1. Counsel stated: Good afternoon, your honor. May it please the court, a few responses to defendant Kootznoowoo's position. The evidence is controverted. Defendant Kootznoowoo has stonewalled us on discovery, and we would like to take the depositions of Mr. Engel and Mr. Manning, and question them with regard to their affidavits. With regard to the business judgment rule, it's not properly before the court. It was introduced by defendant Kootznoowoo in a reply brief, and the universal practice, of course, is that new issues and new matters cannot be raised in a reply brief. Were we to argue against it, we would contravene the evidence of defendant Kootznoowoo. At least four of these directors that we know of have members of their immediate families who benefit from this program of discriminatory travel subsidies. These travel subsidies are paid with respect to shareholding. It's important to note that the recipients of these subsidies are not employees of Kootznoowoo. They're employees of another corporation. . . .

2. The full colloquy between the court and counsel on this point is as follows: The Court:Do you have questions about the ruling, Mr. Triem [co-counsel for plaintiffs]? Mr. Triem: Yes, your honor. I understand the ruling, but it occurs to me that the oppositions that were filed and the Affidavit of Representative Parties that I filed on behalf of the plaintiffs addressed only the three topics that were before it, and not the merits of the case itself. In other words, I did not interpret the defendant's narrow motions for . . . . Do you have questions about the ruling, Mr. Triem? Mr. Nichols [counsel for Kootznoowoo], questions about the ruling? Mr. Nichols: No, your honor. I don't find that it's any material issue of fact on those issues. Court will be in recess.

3. Plaintiffs have not shown that they are entitled to such relief, however.

4. In the trial court, the plaintiffs opposed Kootznoowoo's motion for oral argument of the following motions: Kootznoowoo's motion for judgment on the pleadings; its motion for partial summary judgment (statute of limitations); plaintiffs' motion for class certification; and their motion to strike Kootznoowoo's opposition to class certification.
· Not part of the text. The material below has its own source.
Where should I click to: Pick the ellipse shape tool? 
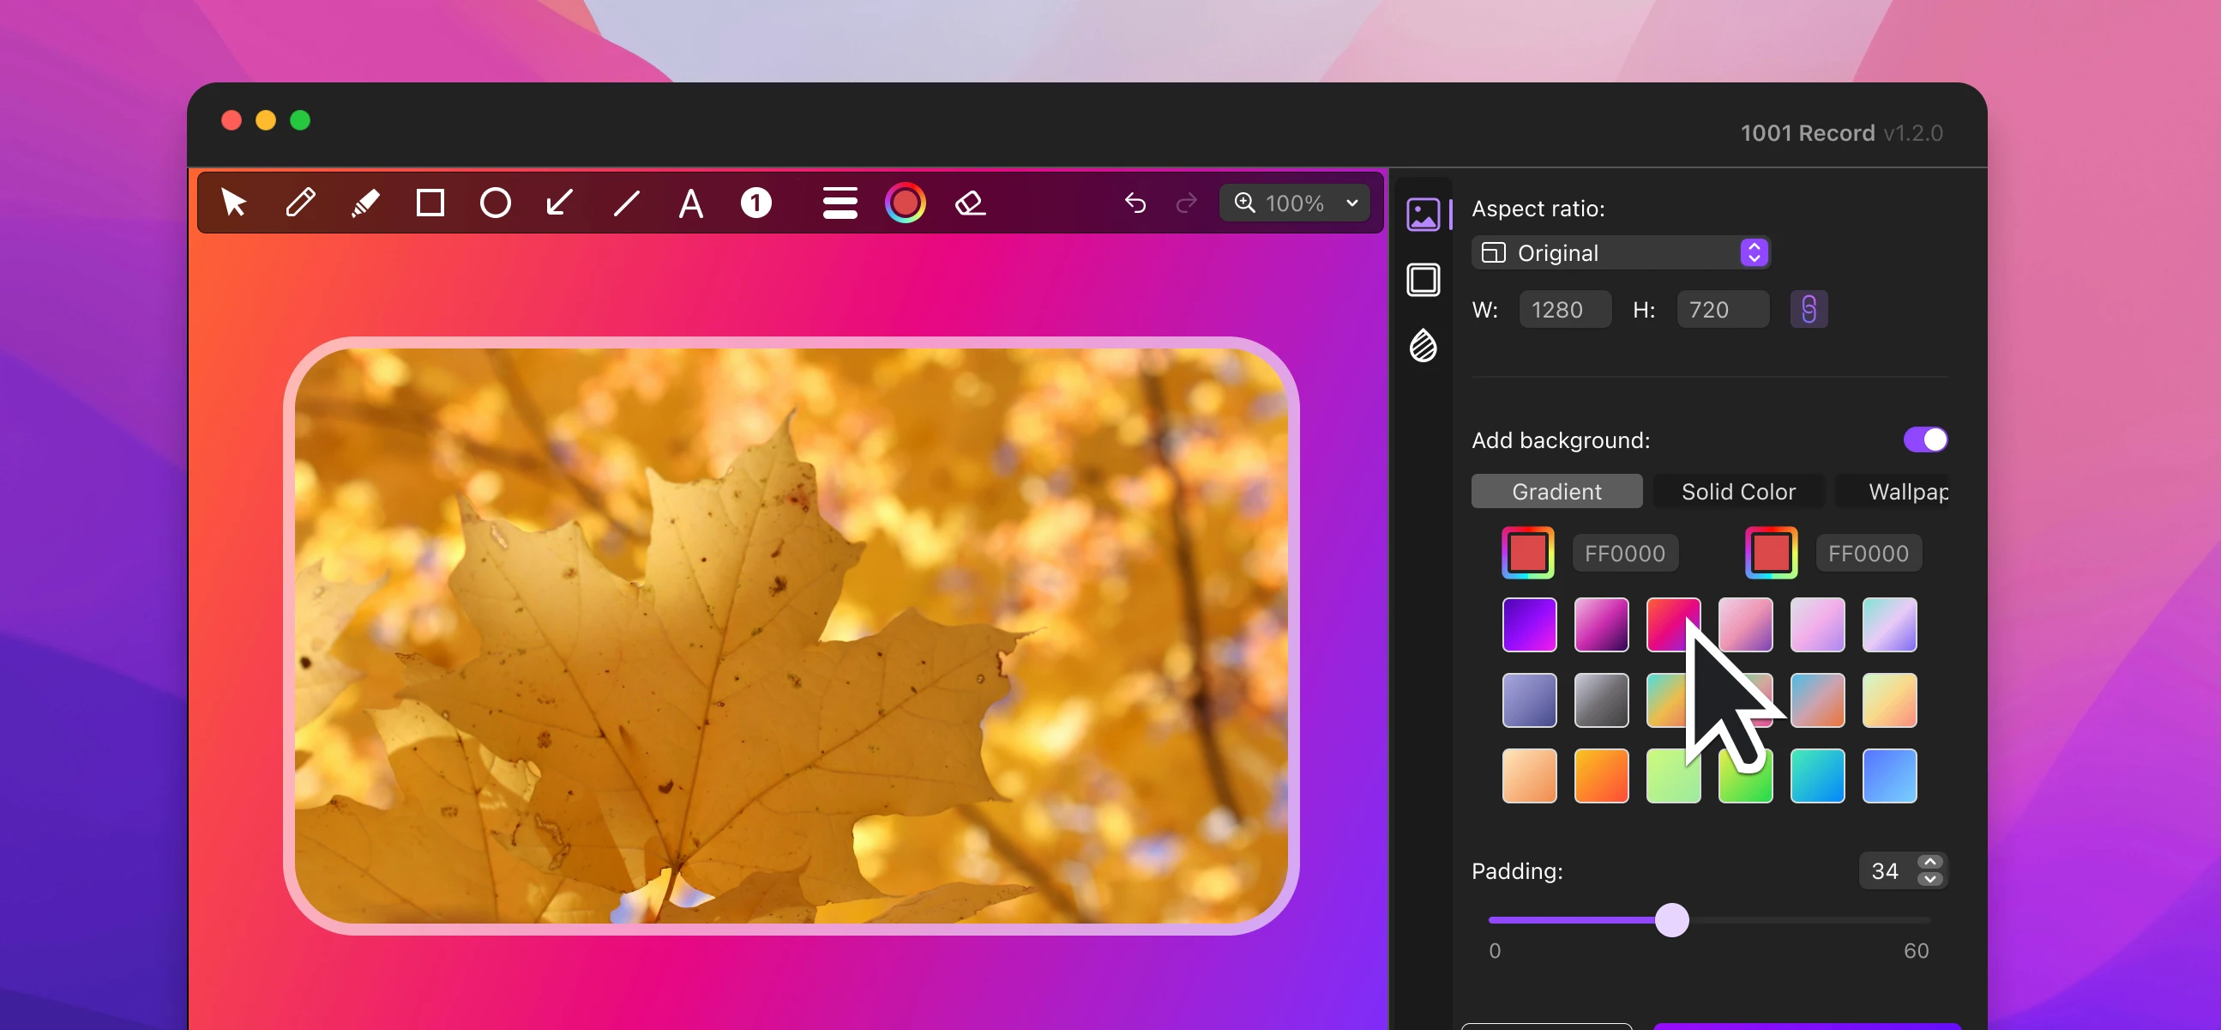(x=495, y=204)
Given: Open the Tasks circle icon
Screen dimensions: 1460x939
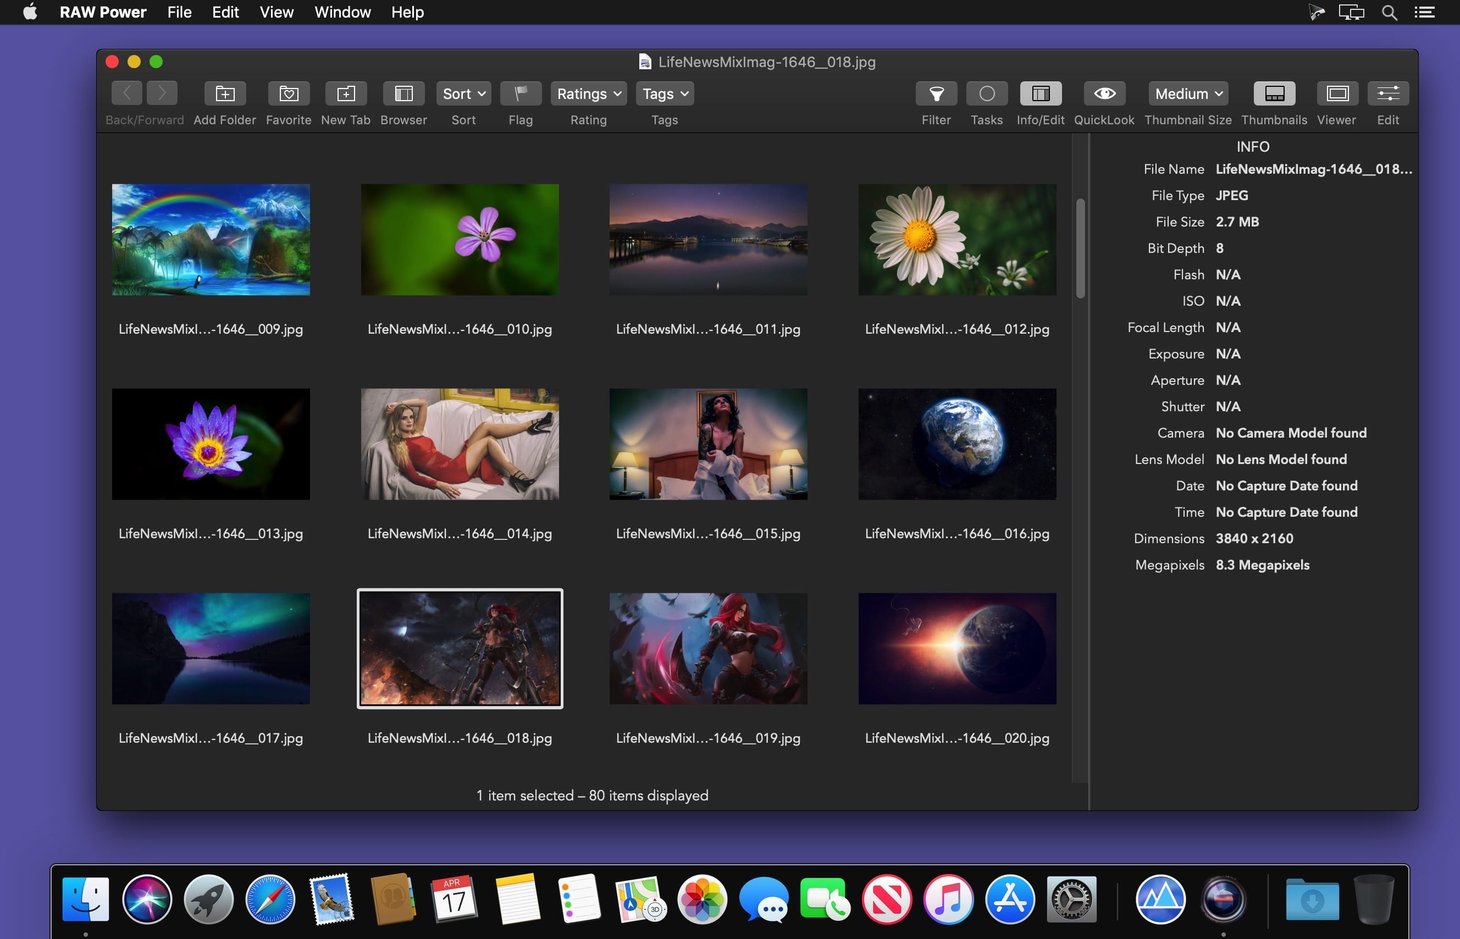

In their opposition, plaintiffs stated that the "admissions contained in these two affidavits [Engel and Manning] and in Kootznoowoo's documents (corporate memoranda, letters, newsletters, and directors' minutes) are all the court needs to decide the merits of this case." (Emphasis added.) The plaintiffs' use of the term "admissions" suggests that in the trial court as well, plaintiffs meant only that the affidavits and other materials showed that plaintiffs were entitled to the relief they sought on their motions (relating to class certification). From the standpoint of Kootznoowoo as a movant, the affidavits and other materials were not admissions. See Evidence Rule 801(d)(2) (admissions are statements of party opponent or party opponent's representative offered against party opponent). Thus the plaintiffs did not concede in this pleading the absence of genuine issues of material fact, especially since Kootznoowoo had not yet sought summary judgment.

5. Civil Rule 56(f) provides: Should it appear from the affidavits of a party opposing the motion that the party cannot for reasons stated present by affidavit facts essential to justify the party's opposition, the court may refuse the application for judgment or may order a continuance to permit affidavits to be obtained or depositions to be taken or discovery to be had or may make such other order as is just.

6. We note our agreement with two recent federal circuit cases on Rule 12(c) conversions having certain factual similarities: Whiting v. Maiolini, 921 F.2d 5 (1st Cir. 1990) (motion for judgment on pleadings initially accompanied by outside evidence; movants gave express notice of intended conversion in reply brief, four days before summary judgment granted; held: no reasonable opportunity to respond; court stressed that discovery was in early stages); and Krijn v. Pogue Simone Real Estate Co., 896 F.2d 687 (2d Cir. 1990) (motion for judgment on the pleadings accompanied by affidavits stressed jurisdictional issues, but contained merits claim; opposition including affidavit focused on jurisdictional issues, also discussed merits claim; held following summary judgment: no reasonable opportunity to respond; court relied on primary focus of the motion and opposition).